Une dizaine d’inscrits le jeudi, huit le vendredi, pour une période de six semaines. Tous volontaires. Pas toujours assidus. Tout niveau de la 6è à la 3è. Depuis six semaines, donc, ils sont venus sur ce créneau horaire, pour découvrir et pratiquer d’autres manières de travailler. Il a fallu aller en récupérer certains, qui se planquaient en étude, accepter les retardataires qui oubliaient systématiquement cette activité, convaincre certains de jouer le jeu…

Six séances pour découvrir le fonctionnement de leur mémoire, découvrir les Intelligences Multiples, déterminer leur « profil », s’entraîner aux cartes mentales, pratiquer des exercices de relaxation et de concentration, tenter de sortir de l’échec de l’apprentissage par cœur. Ni aide aux devoirs, ni soutien scolaire, cet atelier co-animé avec un collègue de mathématiques, ne ressemble à rien de ce qu’ils connaissent. Il n’y a pas d’évaluation, les pratiques sont inhabituelles, et l’enjeu n’est pas l’efficacité immédiate. Ils arrivent très intrigués, mais ils reviennent. Des élèves très agités en classe, régulièrement virés de cours, tiennent l’heure sans souci, et se surprennent à dire « déjà ? » quand ça sonne…

Au final, qu’ont-ils retenu ?

Cette dernière séance est l’occasion d’un bilan, sous forme de petite fiche personnelle, à garder sur leur bureau… On distribue des feuilles de couleur, ils sortent leurs feutres, c’est parti pour un brain storming et du sketchnoting *: quid des petites techniques de relaxation et concentration ? Sur les feuilles apparaissent des petits bonhommes qui baillent, s’étirent, comptent lentement de 1 à 10 et de 10 à 1, écoutent de la musique, colorient, font des huit avec le bras, imaginent un cercle avec un point au milieu.

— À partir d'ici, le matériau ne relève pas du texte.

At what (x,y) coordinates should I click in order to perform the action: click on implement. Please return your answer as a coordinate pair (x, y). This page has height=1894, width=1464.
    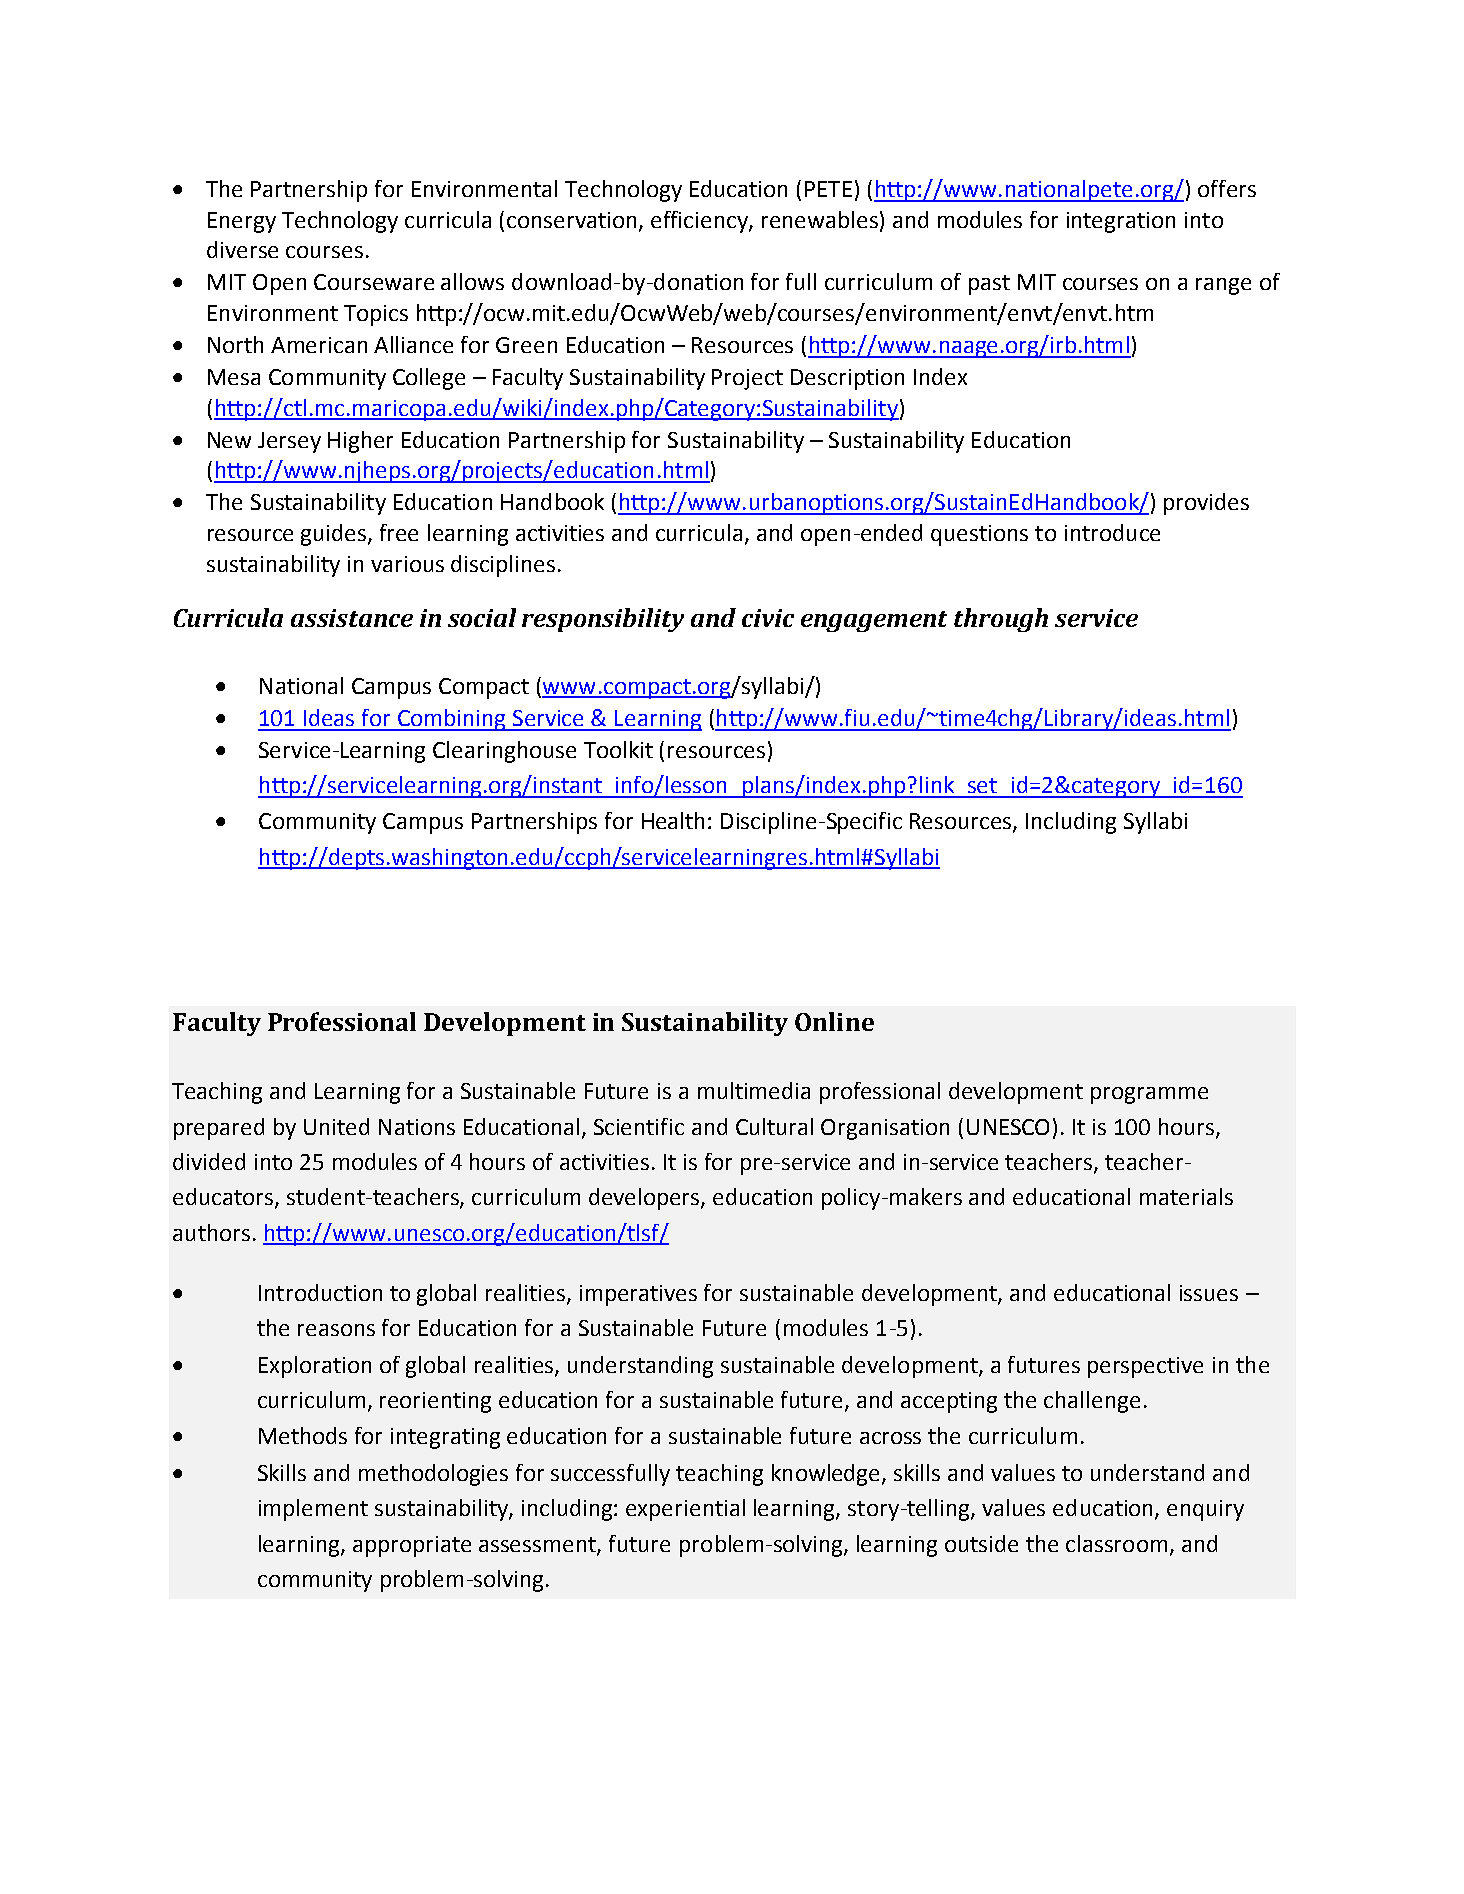
    Looking at the image, I should click on (313, 1510).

Certains écrivent ; liste de mots : rouge écrit en noir, jaune écrit en vert, vert écrit en rose… pour s’entraîner à lire à haute voix cette liste de mots en lisant le mot puis en énonçant la couleur dans laquelle est écrit le mot… D’autres enfin tentent de dessiner ces petits mouvements de gymnastique, toucher le genou droit avec la main gauche, tourner la tête à gauche et tendre le bras droit,… Autant de techniques expérimentées à chaque début de séance des ateliers, qui l’air de rien font travailler les deux hémisphères du cerveau en même temps, recentrent l’attention, détendent.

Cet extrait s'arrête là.